> [ASSIGNED TASK] Duplicate the rows below word for word, starting with the line containing "The height and width of the screenshot is (278, 622)." and ending with the line containing "name-label: お名前 必須", both included.

[TASK INPUT Boundary: Start]

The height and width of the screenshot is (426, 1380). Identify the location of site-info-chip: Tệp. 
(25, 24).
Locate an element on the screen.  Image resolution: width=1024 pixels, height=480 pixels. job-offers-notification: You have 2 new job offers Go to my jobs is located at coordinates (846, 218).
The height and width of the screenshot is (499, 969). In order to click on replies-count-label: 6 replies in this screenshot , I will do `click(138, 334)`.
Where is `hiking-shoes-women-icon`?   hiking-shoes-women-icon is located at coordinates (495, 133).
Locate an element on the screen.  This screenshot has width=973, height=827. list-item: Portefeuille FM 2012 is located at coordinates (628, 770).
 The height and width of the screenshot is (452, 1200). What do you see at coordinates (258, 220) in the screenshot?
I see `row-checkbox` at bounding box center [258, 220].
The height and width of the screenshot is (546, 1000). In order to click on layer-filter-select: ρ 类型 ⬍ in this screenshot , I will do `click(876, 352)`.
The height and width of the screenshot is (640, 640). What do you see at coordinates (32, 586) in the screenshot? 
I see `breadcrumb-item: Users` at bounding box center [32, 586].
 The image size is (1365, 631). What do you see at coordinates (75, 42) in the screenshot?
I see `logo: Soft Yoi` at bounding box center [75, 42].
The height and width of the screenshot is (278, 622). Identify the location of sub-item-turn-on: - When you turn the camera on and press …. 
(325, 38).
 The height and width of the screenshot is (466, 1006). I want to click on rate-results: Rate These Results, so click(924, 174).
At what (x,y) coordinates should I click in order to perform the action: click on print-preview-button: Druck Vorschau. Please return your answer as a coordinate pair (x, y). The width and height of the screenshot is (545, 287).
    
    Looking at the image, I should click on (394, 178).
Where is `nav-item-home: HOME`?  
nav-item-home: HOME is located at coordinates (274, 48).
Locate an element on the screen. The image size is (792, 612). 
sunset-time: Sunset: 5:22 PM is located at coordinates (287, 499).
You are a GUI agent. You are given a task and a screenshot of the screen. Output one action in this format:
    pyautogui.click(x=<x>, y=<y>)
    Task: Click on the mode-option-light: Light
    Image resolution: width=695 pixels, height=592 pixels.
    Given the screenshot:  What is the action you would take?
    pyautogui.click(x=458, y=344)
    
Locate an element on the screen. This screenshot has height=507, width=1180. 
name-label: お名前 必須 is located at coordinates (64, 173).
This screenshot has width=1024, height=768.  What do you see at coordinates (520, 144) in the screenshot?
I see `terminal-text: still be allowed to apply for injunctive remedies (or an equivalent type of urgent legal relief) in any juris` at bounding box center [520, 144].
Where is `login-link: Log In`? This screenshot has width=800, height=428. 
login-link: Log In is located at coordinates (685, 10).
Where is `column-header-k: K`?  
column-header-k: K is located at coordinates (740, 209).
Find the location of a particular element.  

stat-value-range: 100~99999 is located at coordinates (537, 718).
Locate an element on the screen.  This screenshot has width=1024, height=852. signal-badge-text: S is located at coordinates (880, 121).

[TASK INPUT Boundary: End]

> [ANSWER SPACE]
The height and width of the screenshot is (278, 622). Identify the location of sub-item-turn-on: - When you turn the camera on and press …. 
(325, 38).
 The height and width of the screenshot is (466, 1006). I want to click on rate-results: Rate These Results, so click(924, 174).
At what (x,y) coordinates should I click in order to perform the action: click on print-preview-button: Druck Vorschau. Please return your answer as a coordinate pair (x, y). The width and height of the screenshot is (545, 287).
    
    Looking at the image, I should click on (394, 178).
Where is `nav-item-home: HOME`?  
nav-item-home: HOME is located at coordinates (274, 48).
Locate an element on the screen. The image size is (792, 612). 
sunset-time: Sunset: 5:22 PM is located at coordinates (287, 499).
You are a GUI agent. You are given a task and a screenshot of the screen. Output one action in this format:
    pyautogui.click(x=<x>, y=<y>)
    Task: Click on the mode-option-light: Light
    Image resolution: width=695 pixels, height=592 pixels.
    Given the screenshot:  What is the action you would take?
    pyautogui.click(x=458, y=344)
    
Locate an element on the screen. This screenshot has height=507, width=1180. 
name-label: お名前 必須 is located at coordinates (64, 173).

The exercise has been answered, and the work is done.